[Pixel coordinate grounding data]
▼▼▼

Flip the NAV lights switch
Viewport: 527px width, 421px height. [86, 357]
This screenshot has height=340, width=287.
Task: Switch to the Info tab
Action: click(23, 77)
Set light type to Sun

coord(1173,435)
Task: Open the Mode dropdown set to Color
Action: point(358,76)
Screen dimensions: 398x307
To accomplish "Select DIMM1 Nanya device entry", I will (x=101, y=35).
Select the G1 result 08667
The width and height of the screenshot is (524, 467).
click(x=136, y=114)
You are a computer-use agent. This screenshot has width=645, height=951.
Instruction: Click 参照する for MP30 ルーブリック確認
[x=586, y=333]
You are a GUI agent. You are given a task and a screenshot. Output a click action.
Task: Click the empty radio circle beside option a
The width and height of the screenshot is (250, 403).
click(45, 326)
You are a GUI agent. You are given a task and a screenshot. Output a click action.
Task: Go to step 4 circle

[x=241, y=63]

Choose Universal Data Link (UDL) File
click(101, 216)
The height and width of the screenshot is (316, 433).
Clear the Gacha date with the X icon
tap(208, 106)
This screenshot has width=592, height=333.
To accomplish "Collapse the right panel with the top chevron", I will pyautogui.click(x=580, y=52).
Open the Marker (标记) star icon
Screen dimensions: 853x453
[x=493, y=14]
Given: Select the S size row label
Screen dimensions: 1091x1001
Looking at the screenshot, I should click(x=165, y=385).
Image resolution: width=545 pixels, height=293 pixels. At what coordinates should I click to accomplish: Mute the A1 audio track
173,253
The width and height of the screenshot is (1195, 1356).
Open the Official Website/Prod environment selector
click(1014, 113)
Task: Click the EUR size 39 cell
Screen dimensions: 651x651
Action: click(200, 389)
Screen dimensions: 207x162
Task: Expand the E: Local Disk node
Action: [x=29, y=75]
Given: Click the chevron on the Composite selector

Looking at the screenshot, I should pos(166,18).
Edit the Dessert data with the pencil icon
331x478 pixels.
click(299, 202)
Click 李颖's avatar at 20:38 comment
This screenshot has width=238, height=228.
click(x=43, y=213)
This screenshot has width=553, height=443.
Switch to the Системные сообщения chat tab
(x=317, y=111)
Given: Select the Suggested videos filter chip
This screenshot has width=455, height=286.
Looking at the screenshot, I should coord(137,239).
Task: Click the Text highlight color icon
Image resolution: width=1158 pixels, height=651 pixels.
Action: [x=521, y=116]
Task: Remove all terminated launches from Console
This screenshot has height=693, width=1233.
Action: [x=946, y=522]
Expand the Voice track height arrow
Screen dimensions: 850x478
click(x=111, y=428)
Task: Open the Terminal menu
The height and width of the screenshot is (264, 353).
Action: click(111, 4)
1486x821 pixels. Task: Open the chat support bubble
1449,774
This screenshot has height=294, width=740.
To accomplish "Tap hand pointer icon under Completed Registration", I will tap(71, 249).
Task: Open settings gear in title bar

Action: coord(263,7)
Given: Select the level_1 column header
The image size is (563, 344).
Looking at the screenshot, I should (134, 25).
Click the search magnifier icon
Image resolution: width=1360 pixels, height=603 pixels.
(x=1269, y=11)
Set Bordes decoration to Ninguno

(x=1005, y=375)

▲▲▲

Exercise instructions: The data above, all of it, needs to be output exactly as written.

Result below:
Flip the NAV lights switch
Viewport: 527px width, 421px height. [86, 357]
This screenshot has height=340, width=287.
Task: Switch to the Info tab
Action: click(23, 77)
Set light type to Sun

coord(1173,435)
Task: Open the Mode dropdown set to Color
Action: point(358,76)
Screen dimensions: 398x307
To accomplish "Select DIMM1 Nanya device entry", I will (x=101, y=35).
Select the G1 result 08667
The width and height of the screenshot is (524, 467).
click(x=136, y=114)
You are a computer-use agent. This screenshot has width=645, height=951.
Instruction: Click 参照する for MP30 ルーブリック確認
[x=586, y=333]
You are a GUI agent. You are given a task and a screenshot. Output a click action.
Task: Click the empty radio circle beside option a
The width and height of the screenshot is (250, 403).
click(45, 326)
You are a GUI agent. You are given a task and a screenshot. Output a click action.
Task: Go to step 4 circle

[x=241, y=63]

Choose Universal Data Link (UDL) File
click(101, 216)
The height and width of the screenshot is (316, 433).
Clear the Gacha date with the X icon
tap(208, 106)
This screenshot has width=592, height=333.
To accomplish "Collapse the right panel with the top chevron", I will pyautogui.click(x=580, y=52).
Open the Marker (标记) star icon
Screen dimensions: 853x453
[x=493, y=14]
Given: Select the S size row label
Screen dimensions: 1091x1001
Looking at the screenshot, I should click(x=165, y=385).
Image resolution: width=545 pixels, height=293 pixels. At what coordinates should I click to accomplish: Mute the A1 audio track
173,253
The width and height of the screenshot is (1195, 1356).
Open the Official Website/Prod environment selector
click(1014, 113)
Task: Click the EUR size 39 cell
Screen dimensions: 651x651
Action: click(200, 389)
Screen dimensions: 207x162
Task: Expand the E: Local Disk node
Action: [x=29, y=75]
Given: Click the chevron on the Composite selector

Looking at the screenshot, I should pos(166,18).
Edit the Dessert data with the pencil icon
331x478 pixels.
click(299, 202)
Click 李颖's avatar at 20:38 comment
This screenshot has width=238, height=228.
click(x=43, y=213)
This screenshot has width=553, height=443.
Switch to the Системные сообщения chat tab
(x=317, y=111)
Given: Select the Suggested videos filter chip
This screenshot has width=455, height=286.
Looking at the screenshot, I should coord(137,239).
Task: Click the Text highlight color icon
Image resolution: width=1158 pixels, height=651 pixels.
Action: [x=521, y=116]
Task: Remove all terminated launches from Console
This screenshot has height=693, width=1233.
Action: [x=946, y=522]
Expand the Voice track height arrow
Screen dimensions: 850x478
click(x=111, y=428)
Task: Open the Terminal menu
The height and width of the screenshot is (264, 353).
Action: click(111, 4)
1486x821 pixels. Task: Open the chat support bubble
1449,774
This screenshot has height=294, width=740.
To accomplish "Tap hand pointer icon under Completed Registration", I will tap(71, 249).
Task: Open settings gear in title bar

Action: coord(263,7)
Given: Select the level_1 column header
The image size is (563, 344).
Looking at the screenshot, I should (134, 25).
Click the search magnifier icon
Image resolution: width=1360 pixels, height=603 pixels.
(x=1269, y=11)
Set Bordes decoration to Ninguno

(x=1005, y=375)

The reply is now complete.